[ENTRIES PROVIDED]
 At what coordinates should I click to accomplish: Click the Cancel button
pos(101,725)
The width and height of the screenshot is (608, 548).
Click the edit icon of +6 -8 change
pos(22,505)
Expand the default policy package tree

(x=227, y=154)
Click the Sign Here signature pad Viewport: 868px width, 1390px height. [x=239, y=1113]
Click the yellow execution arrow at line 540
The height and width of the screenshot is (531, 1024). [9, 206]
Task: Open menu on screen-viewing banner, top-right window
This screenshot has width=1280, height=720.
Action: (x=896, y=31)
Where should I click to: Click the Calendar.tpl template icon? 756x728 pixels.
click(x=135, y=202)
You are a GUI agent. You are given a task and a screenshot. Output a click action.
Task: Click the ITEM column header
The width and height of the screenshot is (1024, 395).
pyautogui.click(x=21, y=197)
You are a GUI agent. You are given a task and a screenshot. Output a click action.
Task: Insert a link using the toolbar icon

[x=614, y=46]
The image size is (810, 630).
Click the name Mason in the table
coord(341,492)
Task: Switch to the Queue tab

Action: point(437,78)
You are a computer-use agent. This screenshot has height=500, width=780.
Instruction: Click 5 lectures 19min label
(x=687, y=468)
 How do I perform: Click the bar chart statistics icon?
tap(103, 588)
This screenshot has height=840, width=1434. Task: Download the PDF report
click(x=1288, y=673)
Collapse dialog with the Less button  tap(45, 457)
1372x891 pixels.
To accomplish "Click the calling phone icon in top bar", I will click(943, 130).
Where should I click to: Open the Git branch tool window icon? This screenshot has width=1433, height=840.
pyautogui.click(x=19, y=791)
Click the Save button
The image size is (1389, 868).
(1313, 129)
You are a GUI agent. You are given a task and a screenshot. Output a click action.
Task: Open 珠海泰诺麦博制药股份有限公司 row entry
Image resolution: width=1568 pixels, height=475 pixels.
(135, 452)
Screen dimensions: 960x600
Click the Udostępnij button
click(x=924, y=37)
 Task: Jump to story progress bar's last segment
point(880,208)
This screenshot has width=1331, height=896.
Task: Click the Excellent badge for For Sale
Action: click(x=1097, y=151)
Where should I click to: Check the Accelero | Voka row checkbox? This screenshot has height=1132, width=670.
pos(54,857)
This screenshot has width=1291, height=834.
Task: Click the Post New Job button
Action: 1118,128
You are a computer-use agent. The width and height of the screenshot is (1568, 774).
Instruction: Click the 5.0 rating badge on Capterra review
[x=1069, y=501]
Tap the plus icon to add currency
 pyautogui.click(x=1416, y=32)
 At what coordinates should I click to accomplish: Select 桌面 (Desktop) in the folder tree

[DIRECTIONS]
Copy out every one of the lines above, word for word, without changing anything.

[RIGHT ANSWER]
 At what coordinates should I click to accomplish: Click the Cancel button
pos(101,725)
The width and height of the screenshot is (608, 548).
Click the edit icon of +6 -8 change
pos(22,505)
Expand the default policy package tree

(x=227, y=154)
Click the Sign Here signature pad Viewport: 868px width, 1390px height. [x=239, y=1113]
Click the yellow execution arrow at line 540
The height and width of the screenshot is (531, 1024). [9, 206]
Task: Open menu on screen-viewing banner, top-right window
This screenshot has width=1280, height=720.
Action: (x=896, y=31)
Where should I click to: Click the Calendar.tpl template icon? 756x728 pixels.
click(x=135, y=202)
You are a GUI agent. You are given a task and a screenshot. Output a click action.
Task: Click the ITEM column header
The width and height of the screenshot is (1024, 395).
pyautogui.click(x=21, y=197)
You are a GUI agent. You are given a task and a screenshot. Output a click action.
Task: Insert a link using the toolbar icon

[x=614, y=46]
The image size is (810, 630).
Click the name Mason in the table
coord(341,492)
Task: Switch to the Queue tab

Action: point(437,78)
You are a computer-use agent. This screenshot has height=500, width=780.
Instruction: Click 5 lectures 19min label
(x=687, y=468)
 How do I perform: Click the bar chart statistics icon?
tap(103, 588)
This screenshot has height=840, width=1434. Task: Download the PDF report
click(x=1288, y=673)
Collapse dialog with the Less button  tap(45, 457)
1372x891 pixels.
To accomplish "Click the calling phone icon in top bar", I will click(943, 130).
Where should I click to: Open the Git branch tool window icon? This screenshot has width=1433, height=840.
pyautogui.click(x=19, y=791)
Click the Save button
The image size is (1389, 868).
(1313, 129)
You are a GUI agent. You are given a task and a screenshot. Output a click action.
Task: Open 珠海泰诺麦博制药股份有限公司 row entry
Image resolution: width=1568 pixels, height=475 pixels.
(135, 452)
Screen dimensions: 960x600
Click the Udostępnij button
click(x=924, y=37)
 Task: Jump to story progress bar's last segment
point(880,208)
This screenshot has width=1331, height=896.
Task: Click the Excellent badge for For Sale
Action: click(x=1097, y=151)
Where should I click to: Check the Accelero | Voka row checkbox? This screenshot has height=1132, width=670.
pos(54,857)
This screenshot has width=1291, height=834.
Task: Click the Post New Job button
Action: 1118,128
You are a computer-use agent. The width and height of the screenshot is (1568, 774).
Instruction: Click the 5.0 rating badge on Capterra review
[x=1069, y=501]
Tap the plus icon to add currency
 pyautogui.click(x=1416, y=32)
 At what coordinates should I click to accomplish: Select 桌面 (Desktop) in the folder tree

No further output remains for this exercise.